The owners also began revamping the waterfront into “Aura’s Pleasant Lake Park” offering boat launch and rentals, camping, picnicking, swimming, fishing and sailing. The park was open daily from Memorial Day to Labor Day, with admission 50 cents to a dollar. The idea of a small-scale “family resort” with a concession stand and boat rentals would hopefully resurrect a disappearing institution.
As the Manchester Chronicle noted, “There is still that place which captures the spirit and ambiance of an Irish pub, a “Cheers”-kind of camaraderie, a place to go with family and friends”. Besides comfortable and cozy upholstered booths, or next to a window with views of the lake and park-like setting around old weeping willows, the Aura Inn featured theme nights like Hawaiian Night and Toga Night. Karaoke, Friday night Fish Dinners and Sunday rotisserie dinners were also highlights.
The Aura Inn welcomed patrons for 20 years, and on Sunday, August 30, 1998 hosted “The End of an Era at the Aura – 20 Years of GOOD times” with a noon to midnight Pig/Beef Roast. Richard Dimond asked patrons to come to the “Pucker Up and Kiss Me Goodbye Party”. Richard retired to a different career, and initially the facility was to be sold to Alex DeParry, a contractor from Ann Arbor, who was going to completely renovate the bar/restaurant for use as a banquet facility. However, by May 25, 2000, the new building owner was identified as Paul Parkinson.
Figure 10 – Richard Dimond and Dan Arrington, the Aura Inn
Figure 11 – The Aura Inn
Paul Parkinson – Eighth and Current Owner
Paul Parkinson and wife Barbara McCoy acquired the Aura Inn from Richard Dimond in May 2000, and renamed it The Pleasant Lake Inn. It is currently listed as owned by “Secure Properties and Investment” of Ypsilanti, Michigan. When Parkinson purchased the property, he noted that the Pleasant Lake Inn was a bar/restaurant with eight acres of lakefront setting, a unique situation in Washtenaw County. He completed a series of internal brightening moves, such as new white ceiling tile and white tablecloths, opening up more windows and cleaning overgrown brush. He also set about rebuilding the deck and stairways, and a boat dock to welcome boaters coming in for a meal. The Pleasant Lake Inn continued to host local patrons, visitors passing down Pleasant Lake Road, and featured bands on weekend nights, focusing lately on local bands such as Risky Brenda from Manchester and Trembling Earth. The property was listed for sale and possible redevelopment as of the date of the fire on February 8, 2015.

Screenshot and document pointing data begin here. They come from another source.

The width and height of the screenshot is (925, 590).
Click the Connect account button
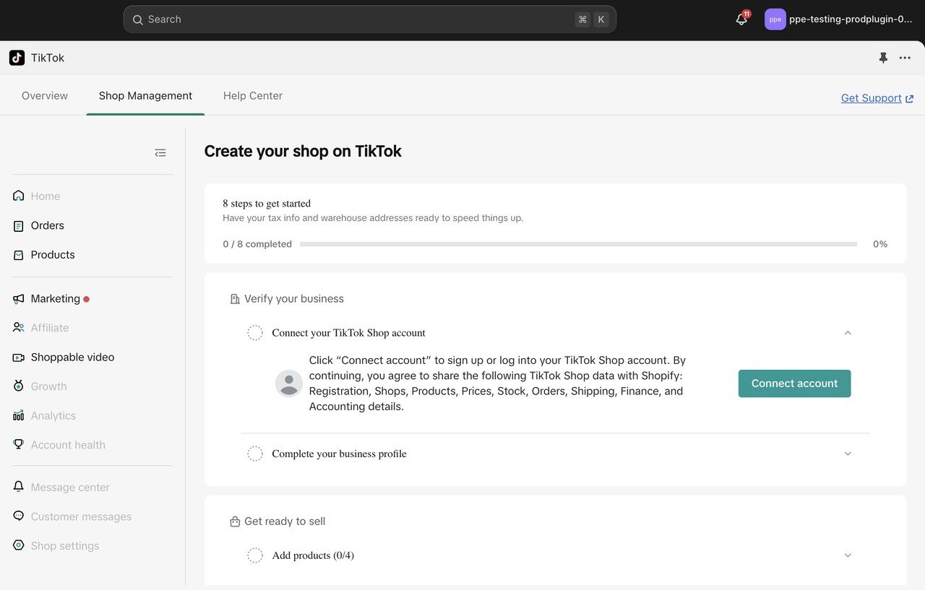794,383
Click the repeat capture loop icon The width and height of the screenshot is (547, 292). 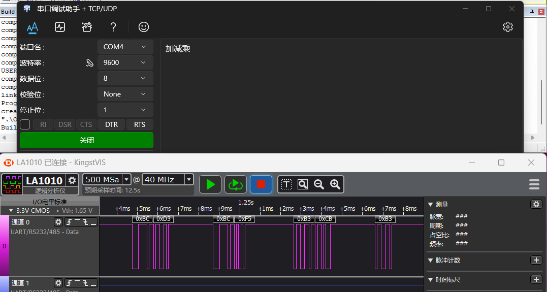point(236,184)
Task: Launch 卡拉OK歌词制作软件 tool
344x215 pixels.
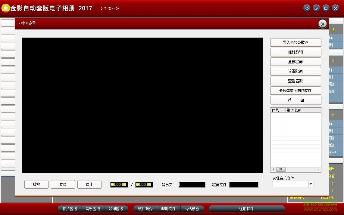Action: [x=296, y=90]
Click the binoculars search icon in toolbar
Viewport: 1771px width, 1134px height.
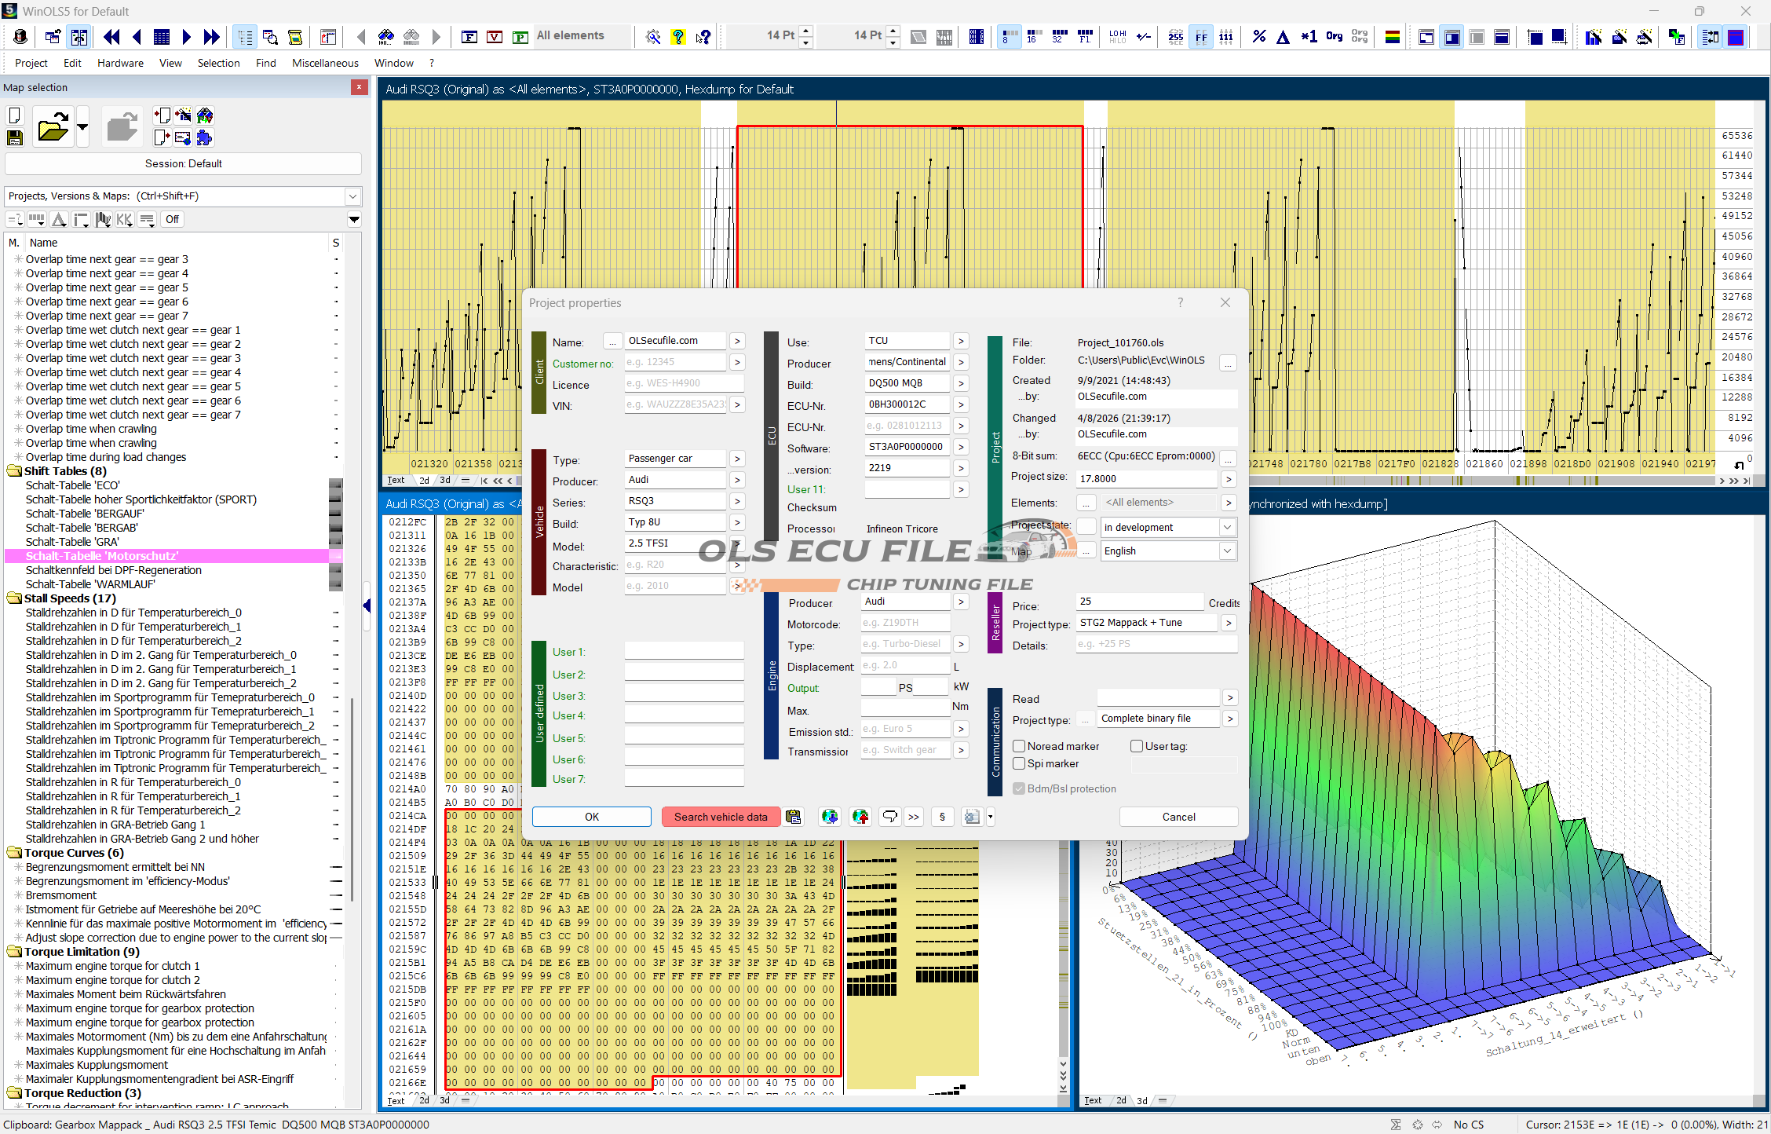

Figure 12 – Paul Parkinson, Eighth Owner of the Pleasant Lake Inn
Figure 13 – View inside Pleasant Lake Inn, 2014
(Photo by Chuck Marshall, supplied by Brenda Sodt Foster)
What Will Become of the Inn?
As of the date of this article, what is left of the Inn, part of Jacob Lutz’s original 1880s home, remains boarded up. Prior to the fire, there had been talk, concurrent with the commercial real estate listing of the inn, that a major new upgrade or building was needed for the site. The real estate listing spoke of bed and breakfast potential, with excellent lake views. After 135 years, we hope that the ninth owner will bring new ideas and vision to this hillside site on the north side of Pleasant Lake.